Beginner Tutorial 8: Container Orchestration with Kubernetes¶
The Big Picture¶
In Tutorial 5, you learned about containers — packaged software environments that run anywhere. But what happens when you need to run 50 containers across multiple machines? Who decides which machine runs which container? What happens when a container crashes? What about scaling up and down?
Kubernetes (often abbreviated “K8s”) is the answer. It’s a platform for managing containers at scale — automatically placing them on machines, restarting them when they fail, and scaling them up or down based on demand.
This tutorial explains Kubernetes from first principles and shows how Scalable uses it to run distributed workflows on container infrastructure.
What You Will Learn¶
By the end of this tutorial you will:
Understand what Kubernetes is and what problem it solves.
Know the key K8s concepts: pods, nodes, namespaces, operators.
Understand how the Dask Kubernetes Operator works.
Configure Scalable’s Kubernetes provider.
Understand resource requests, limits, and quotas.
Know when Kubernetes is appropriate vs. overkill.
Prerequisites¶
Completed Beginner Tutorial 1: Your First Workflow, Beginner Tutorial 2: Understanding the Manifest System, and Beginner Tutorial 3: How Distributed Computing Works.
Conceptual understanding of containers from Beginner Tutorial 5: Cloud Computing Fundamentals.
No Kubernetes cluster required to understand the concepts — code examples show configuration patterns.
Key Concepts Explained¶
💡 Key Concept: What is Container Orchestration?
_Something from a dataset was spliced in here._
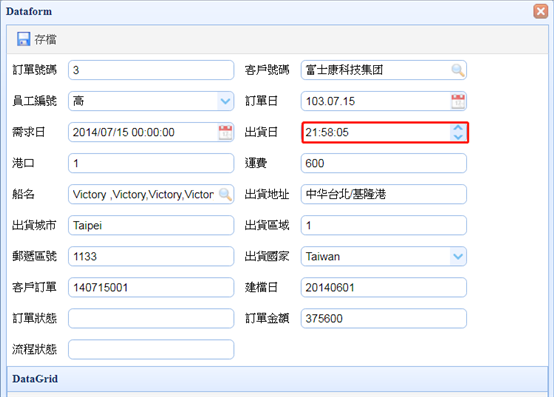
Task: Click the empty 流程狀態 field
Action: pos(151,350)
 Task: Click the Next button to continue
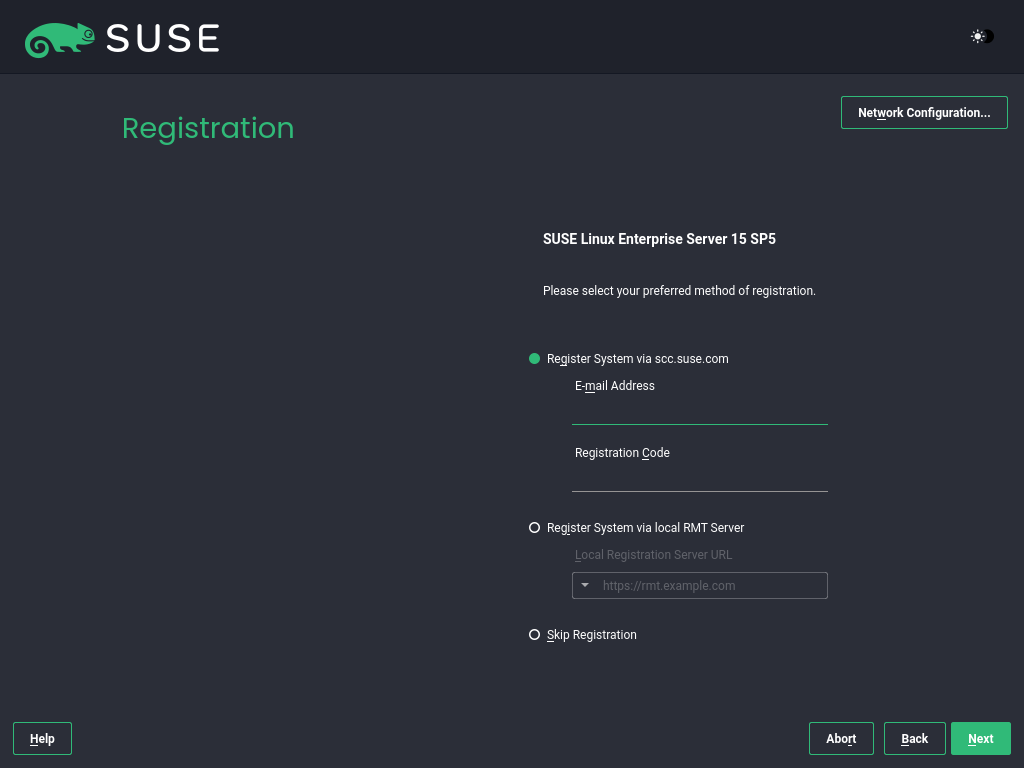pos(980,738)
You know what a container is (packaged software). Container orchestration is the automation of deploying, managing, and scaling containers across multiple machines.
Without orchestration:
Manually decide which server runs which container
Manually restart containers that crash
Manually add/remove containers when load changes
Manually route traffic to healthy containers
With orchestration (Kubernetes):
You declare: “I want 10 copies of this container”
K8s decides where to put them (across available machines)
K8s automatically restarts crashed containers
K8s auto-scales based on demand
K8s routes traffic to healthy instances
Analogy: Container orchestration is like an air traffic controller for containers. You don’t tell each plane exactly which runway and gate to use — the controller optimally assigns resources based on the current situation.
💡 Key Concept: What is Kubernetes?
Kubernetes (from Greek: κυβερνήτης, “helmsman”) is an open-source container orchestration platform originally developed by Google.
It manages:
Where containers run (scheduling across machines)
How many containers run (scaling)
Healthy containers stay running (self-healing)
Network connectivity between containers (service discovery)
Storage for containers (persistent volumes)
Kubernetes is the industry standard — it runs in AWS (EKS), Google Cloud (GKE), Azure (AKS), and on-premise. Scalable uses it as one of its deployment providers.
💡 Key Concept: Pods
A pod is the smallest deployable unit in Kubernetes — a group of one or more containers that share network and storage.
Most commonly, a pod = one container. But sometimes related containers are grouped (e.g., your app container + a logging sidecar).
┌─── Pod ─────────────────────┐
│ │
│ ┌───────────────────────┐ │
│ │ Container │ │
│ │ (your Dask worker) │ │
│ └───────────────────────┘ │
│ │
│ Shared: IP address, │
│ storage volumes │
└─────────────────────────────┘
In Scalable’s context: each Dask worker runs in its own pod.
💡 Key Concept: Nodes
A node is a physical or virtual machine in the Kubernetes cluster. Pods are scheduled onto nodes.
Kubernetes Cluster
├── Node 1 (machine with 16 CPUs, 64GB RAM)
│ ├── Pod A (your worker, 4 CPU, 16GB)
│ ├── Pod B (your worker, 4 CPU, 16GB)
│ └── Pod C (system pod)
├── Node 2 (machine with 16 CPUs, 64GB RAM)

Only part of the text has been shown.